In the last few years, over $24 billion have been invested in digital health. 2017 itself boasted $6 billion invested, the most mega deals ever—7 fundings of over $100 million each—and an average investment of $16-17 million. Panelists were particularly excited about the scale of investments. In addition, over 750 new investors in the past three years have invested in digital health. They present an interesting opportunity; however, the panel warned that start-ups should prioritize value-added investors.
Many experienced investors will only take on companies that have delivered on promises. For example, the panel noted that while outcomes results may seem on face positive, many companies’ results are not peer-reviewed, and if they are, then the trials are not randomized. These problems reduce the credibility of the results. Furthermore, it’s difficult for consumers to identify real outcomes, so the panel emphasized the need for consumer education in the future.
Digital health companies must be rigorous in proving clinical outcomes and persistent in their pursuit of funding.
Session 10: The Future of Digital Health
Moderator: Robert Gabbay, MD, PhD
Panelists:
Joel Goldsmith
Anjali Kataria, MPP
Deborah Kilpatrick, MS, PhD
Patricia Salber, MD, MBA
The future of digital health and diabetes care is predicted to look considerably different in the coming 3 to 5 years. Data will be more expansive and individualized to provide insights into self-care, provider interventions and population management. Further development of accessible apps and portable devices will allow for instantaneous and automatic monitoring, which can aid in reducing the burden of disease. Enhanced personalized assessments of one’s own health metrics can empower people to take a more active ownership of their health data. Wireless networks will allow data to be captured in a central repository and potentially mined to enable mass personalization. Providers will have streamlined digital data presentations and analytic tools that will enable them to care for larger populations and address some of the provider shortages challenges. Researchers and analysts will have enhanced tools to understand causal mechanisms and health behaviors among the population. We are headed toward an ecosystem where a patient owns and control their data and can opt to be part of clinical research or postmarketing surveillance anytime and anywhere. Ultimately, digital advancements and the innovation of future technology will lead to more patient centered and highly personalized resources that in turn will improve the delivery of diabetes care and overall quality of life.
Footnotes
Acknowledgements
The authors would like to thank Annamarie Sucher for her expert editorial assistance.

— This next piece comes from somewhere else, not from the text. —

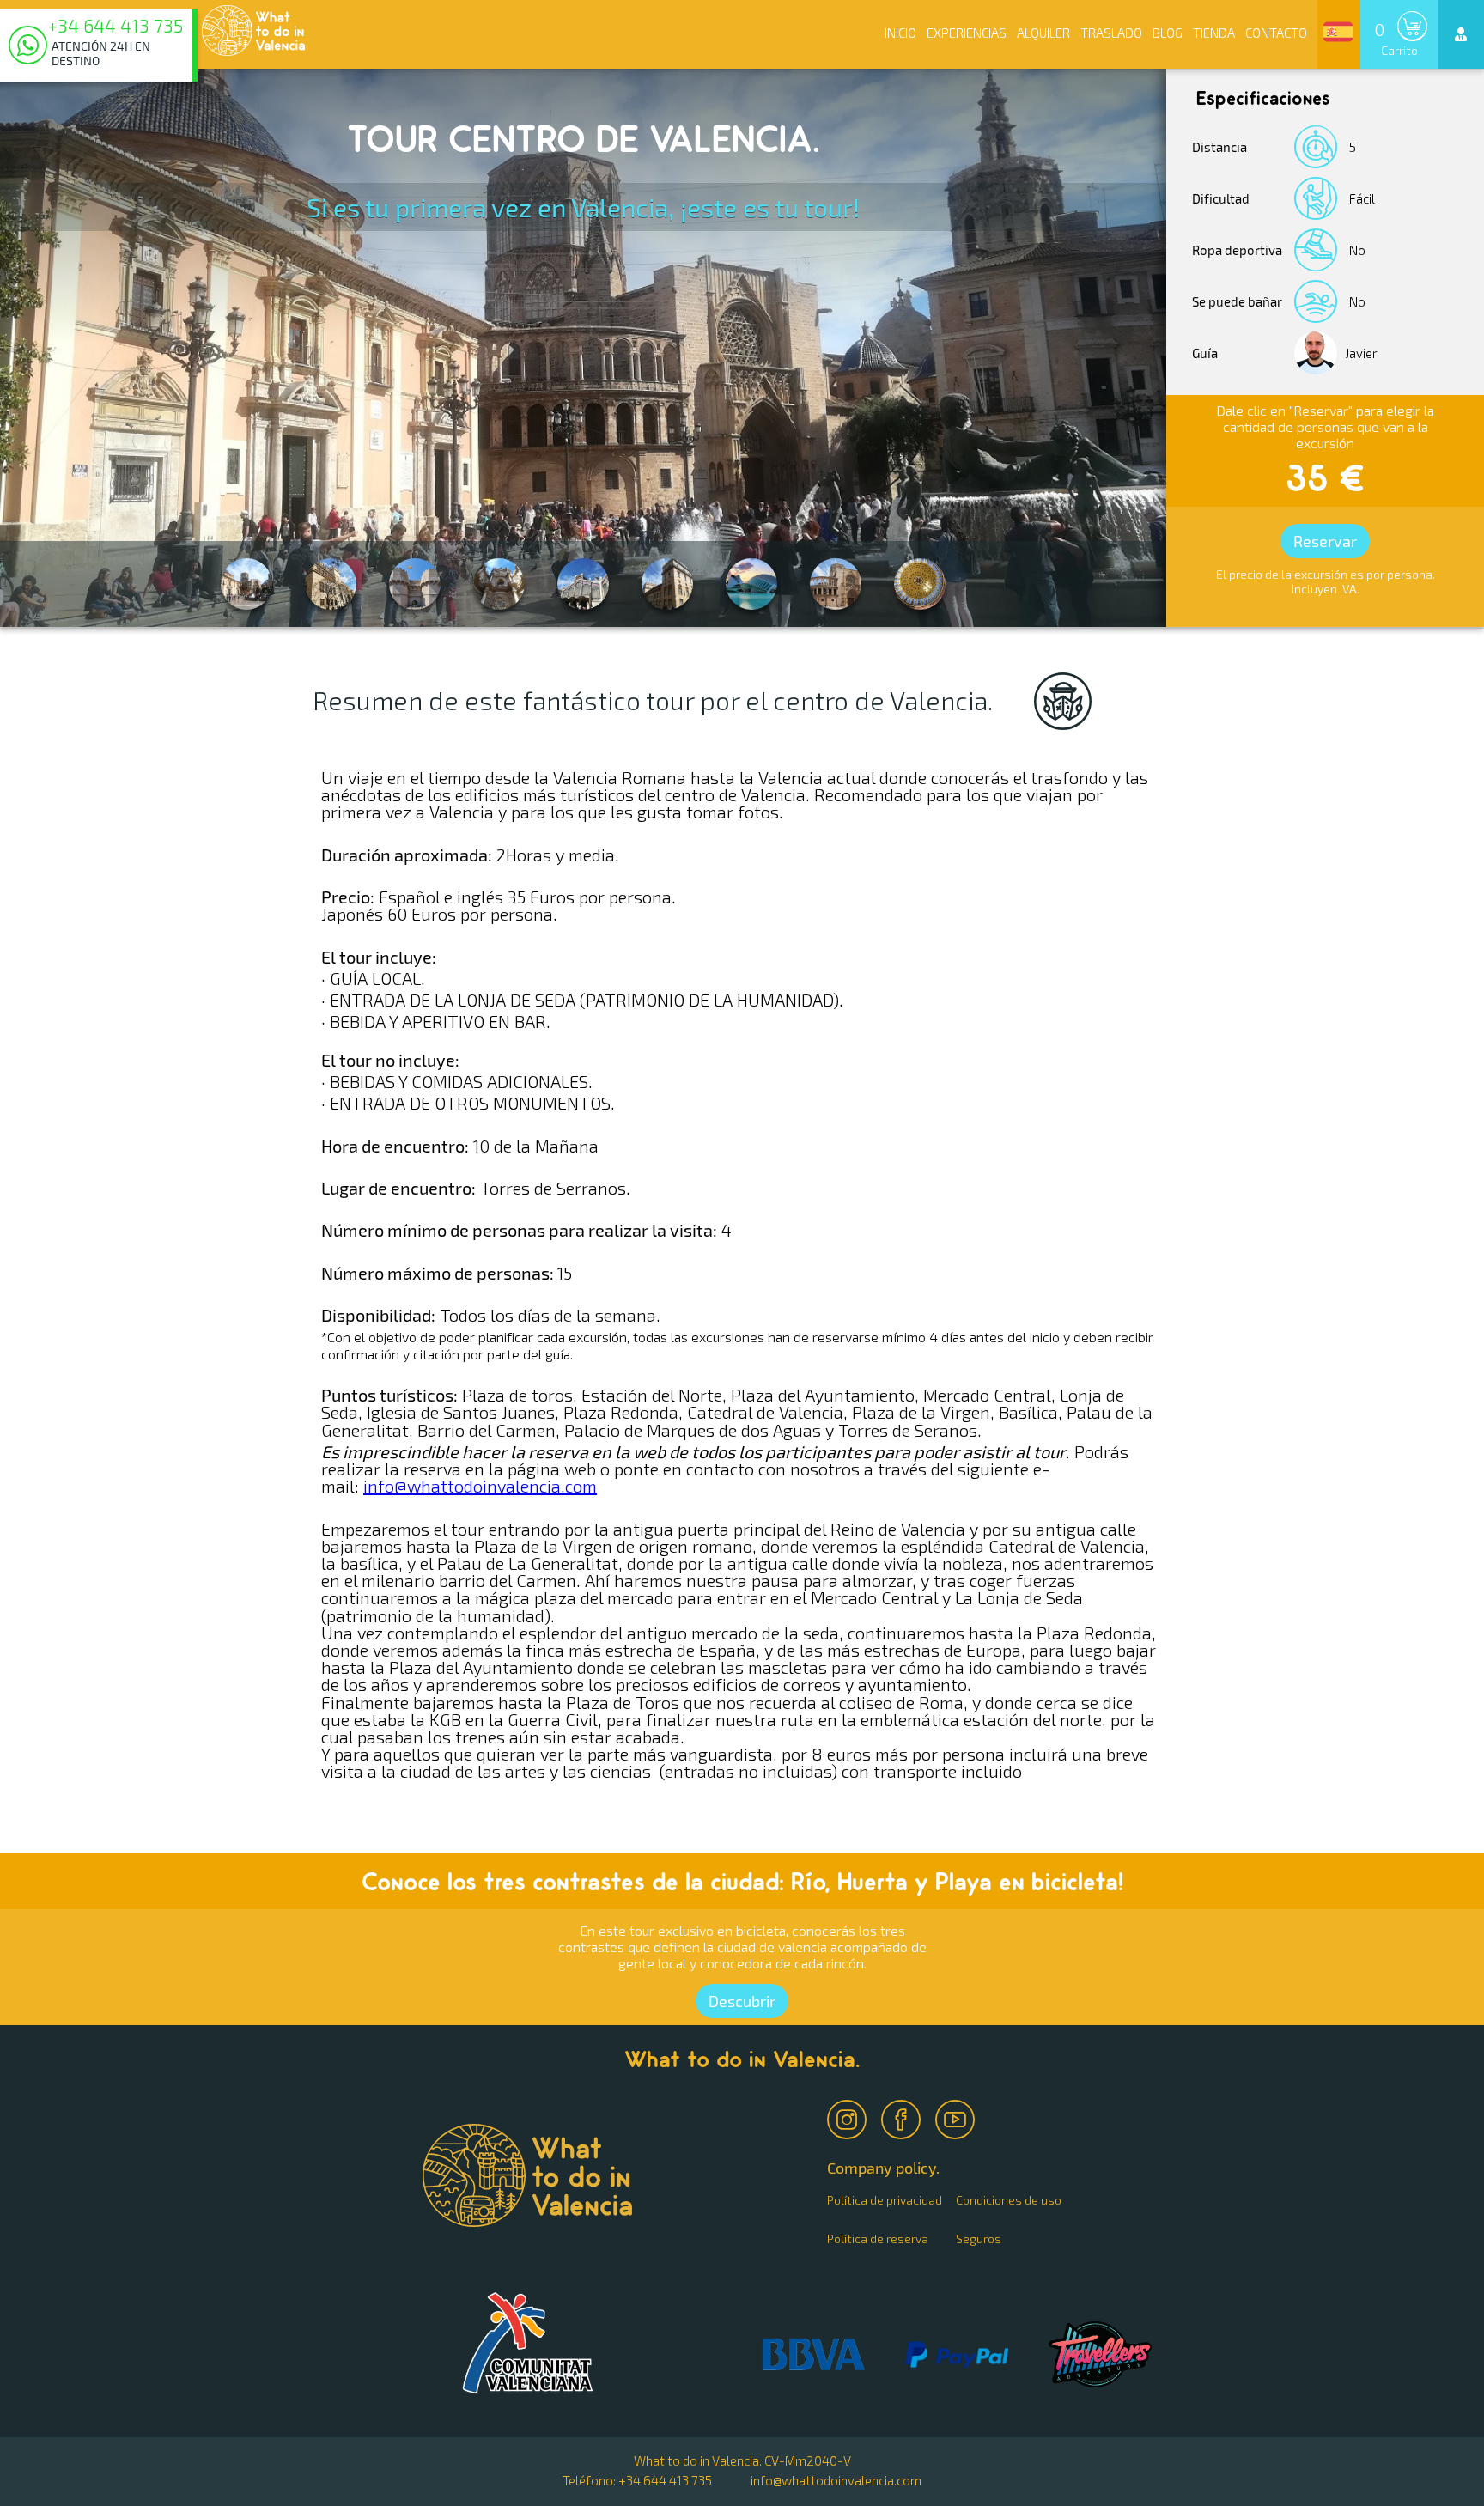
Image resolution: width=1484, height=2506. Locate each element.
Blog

Declaration of Conflicting Interests
The author(s) declared the following potential conflicts of interest with respect to the research, authorship, and/or publication of this article: FK has nothing to disclose. DCK is a consultant for Ascensia, AstraZeneca, EOFlow, Intarcia, Lifecare, Novo, Roche Diagnostics, and Voluntis. DK is a Medical Advisor for Glooko and Vicentra. JH is an employee of IBM. CL has nothing to disclose. CQ is a Scientific Advisor for WellDoc and Mytonomy. SA is a share holder and was on a speaker bureau for Dexcom; he is a share holder for Tadem Diabetes, a Data Monitoring Committee member for NovoNordisk, an investigator for Medtronic, and a co-founder, medical advisor, and Board Member for Tidepool. KC has nothing to disclose. He has received research support from Lilly and NovoNordisk and has received honoraria for participation in Advisory Boards for NovoNordisk, Sanofi, and Vicentra. KH received funding from Dexcom for investigator-initiated research and consultant fees from Insulet, Bigfoot Biomedical, J&J Diabetes Institute, and Lilly Innovation Center. PS has nothing to disclose. CDC is employed by Norwest Venture Partners. JH has nothing to disclose. RG is a consultant for Onduo and Health Reveal.
Funding
The author(s) received no financial support for the research, authorship, and/or publication of this article.